- Opening Delimiter -

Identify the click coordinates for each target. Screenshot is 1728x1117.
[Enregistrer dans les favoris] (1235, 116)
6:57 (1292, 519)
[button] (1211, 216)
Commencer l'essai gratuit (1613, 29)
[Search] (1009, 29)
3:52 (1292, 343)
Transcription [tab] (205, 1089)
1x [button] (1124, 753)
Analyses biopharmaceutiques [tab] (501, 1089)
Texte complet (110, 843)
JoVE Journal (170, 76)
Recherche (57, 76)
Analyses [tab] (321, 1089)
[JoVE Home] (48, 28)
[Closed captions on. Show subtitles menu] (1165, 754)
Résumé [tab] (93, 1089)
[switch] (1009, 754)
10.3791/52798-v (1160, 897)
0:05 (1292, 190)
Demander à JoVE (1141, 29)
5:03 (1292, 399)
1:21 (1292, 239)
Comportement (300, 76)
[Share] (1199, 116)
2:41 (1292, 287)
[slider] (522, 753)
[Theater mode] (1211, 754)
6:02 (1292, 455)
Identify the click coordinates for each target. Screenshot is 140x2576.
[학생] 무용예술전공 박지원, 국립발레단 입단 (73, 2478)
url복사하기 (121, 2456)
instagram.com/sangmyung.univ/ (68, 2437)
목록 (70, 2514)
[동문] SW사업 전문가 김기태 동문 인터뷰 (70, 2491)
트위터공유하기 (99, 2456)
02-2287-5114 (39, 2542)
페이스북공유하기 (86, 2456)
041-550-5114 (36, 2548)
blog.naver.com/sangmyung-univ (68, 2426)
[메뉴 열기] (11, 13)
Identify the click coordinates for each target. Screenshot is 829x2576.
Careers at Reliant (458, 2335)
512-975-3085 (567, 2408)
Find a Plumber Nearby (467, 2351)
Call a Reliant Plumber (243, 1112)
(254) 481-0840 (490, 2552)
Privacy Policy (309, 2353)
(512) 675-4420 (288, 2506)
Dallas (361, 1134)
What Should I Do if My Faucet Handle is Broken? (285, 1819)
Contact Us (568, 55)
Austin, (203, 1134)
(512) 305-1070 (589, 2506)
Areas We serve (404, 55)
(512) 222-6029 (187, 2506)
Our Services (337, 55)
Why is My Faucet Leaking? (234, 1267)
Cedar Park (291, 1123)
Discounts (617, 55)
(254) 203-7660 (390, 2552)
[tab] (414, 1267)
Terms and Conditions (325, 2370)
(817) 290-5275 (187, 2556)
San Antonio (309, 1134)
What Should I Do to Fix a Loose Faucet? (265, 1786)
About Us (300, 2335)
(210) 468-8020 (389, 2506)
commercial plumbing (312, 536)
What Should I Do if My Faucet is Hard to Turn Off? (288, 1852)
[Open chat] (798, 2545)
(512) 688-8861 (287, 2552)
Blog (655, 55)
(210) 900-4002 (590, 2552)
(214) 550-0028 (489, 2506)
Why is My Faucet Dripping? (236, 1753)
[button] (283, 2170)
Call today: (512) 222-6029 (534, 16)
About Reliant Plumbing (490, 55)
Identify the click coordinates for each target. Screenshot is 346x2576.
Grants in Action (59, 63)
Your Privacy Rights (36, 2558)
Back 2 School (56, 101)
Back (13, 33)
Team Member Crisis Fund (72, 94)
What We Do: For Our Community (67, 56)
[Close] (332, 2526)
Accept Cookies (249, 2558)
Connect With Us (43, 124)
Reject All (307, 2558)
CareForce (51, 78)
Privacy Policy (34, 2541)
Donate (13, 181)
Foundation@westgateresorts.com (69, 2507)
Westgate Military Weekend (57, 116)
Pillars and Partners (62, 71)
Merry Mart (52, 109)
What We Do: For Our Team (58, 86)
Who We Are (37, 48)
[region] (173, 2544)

- Closing Delimiter -

Reproduce the records above exactly as they appear.

■ **Expected output**:
Identify the click coordinates for each target. Screenshot is 1728x1117.
[Enregistrer dans les favoris] (1235, 116)
6:57 (1292, 519)
[button] (1211, 216)
Commencer l'essai gratuit (1613, 29)
[Search] (1009, 29)
3:52 (1292, 343)
Transcription [tab] (205, 1089)
1x [button] (1124, 753)
Analyses biopharmaceutiques [tab] (501, 1089)
Texte complet (110, 843)
JoVE Journal (170, 76)
Recherche (57, 76)
Analyses [tab] (321, 1089)
[JoVE Home] (48, 28)
[Closed captions on. Show subtitles menu] (1165, 754)
Résumé [tab] (93, 1089)
[switch] (1009, 754)
10.3791/52798-v (1160, 897)
0:05 (1292, 190)
Demander à JoVE (1141, 29)
5:03 (1292, 399)
1:21 (1292, 239)
Comportement (300, 76)
[Share] (1199, 116)
2:41 (1292, 287)
[slider] (522, 753)
[Theater mode] (1211, 754)
6:02 (1292, 455)
Identify the click coordinates for each target. Screenshot is 140x2576.
[학생] 무용예술전공 박지원, 국립발레단 입단 (73, 2478)
url복사하기 (121, 2456)
instagram.com/sangmyung.univ/ (68, 2437)
목록 (70, 2514)
[동문] SW사업 전문가 김기태 동문 인터뷰 (70, 2491)
트위터공유하기 (99, 2456)
02-2287-5114 (39, 2542)
페이스북공유하기 (86, 2456)
041-550-5114 (36, 2548)
blog.naver.com/sangmyung-univ (68, 2426)
[메뉴 열기] (11, 13)
Identify the click coordinates for each target. Screenshot is 829x2576.
Careers at Reliant (458, 2335)
512-975-3085 (567, 2408)
Find a Plumber Nearby (467, 2351)
Call a Reliant Plumber (243, 1112)
(254) 481-0840 (490, 2552)
Privacy Policy (309, 2353)
(512) 675-4420 (288, 2506)
Dallas (361, 1134)
What Should I Do if My Faucet Handle is Broken? (285, 1819)
Contact Us (568, 55)
Austin, (203, 1134)
(512) 305-1070 (589, 2506)
Areas We serve (404, 55)
(512) 222-6029 (187, 2506)
Our Services (337, 55)
Why is My Faucet Leaking? (234, 1267)
Cedar Park (291, 1123)
Discounts (617, 55)
(254) 203-7660 (390, 2552)
[tab] (414, 1267)
Terms and Conditions (325, 2370)
(817) 290-5275 (187, 2556)
San Antonio (309, 1134)
What Should I Do to Fix a Loose Faucet? (265, 1786)
About Us (300, 2335)
(210) 468-8020 (389, 2506)
commercial plumbing (312, 536)
What Should I Do if My Faucet is Hard to Turn Off? (288, 1852)
[Open chat] (798, 2545)
(512) 688-8861 (287, 2552)
Blog (655, 55)
(210) 900-4002 (590, 2552)
(214) 550-0028 (489, 2506)
Why is My Faucet Dripping? (236, 1753)
[button] (283, 2170)
Call today: (512) 222-6029 (534, 16)
About Reliant Plumbing (490, 55)
Identify the click coordinates for each target. Screenshot is 346x2576.
Grants in Action (59, 63)
Your Privacy Rights (36, 2558)
Back 2 School (56, 101)
Back (13, 33)
Team Member Crisis Fund (72, 94)
What We Do: For Our Community (67, 56)
[Close] (332, 2526)
Accept Cookies (249, 2558)
Connect With Us (43, 124)
Reject All (307, 2558)
CareForce (51, 78)
Privacy Policy (34, 2541)
Donate (13, 181)
Foundation@westgateresorts.com (69, 2507)
Westgate Military Weekend (57, 116)
Pillars and Partners (62, 71)
Merry Mart (52, 109)
What We Do: For Our Team (58, 86)
Who We Are (37, 48)
[region] (173, 2544)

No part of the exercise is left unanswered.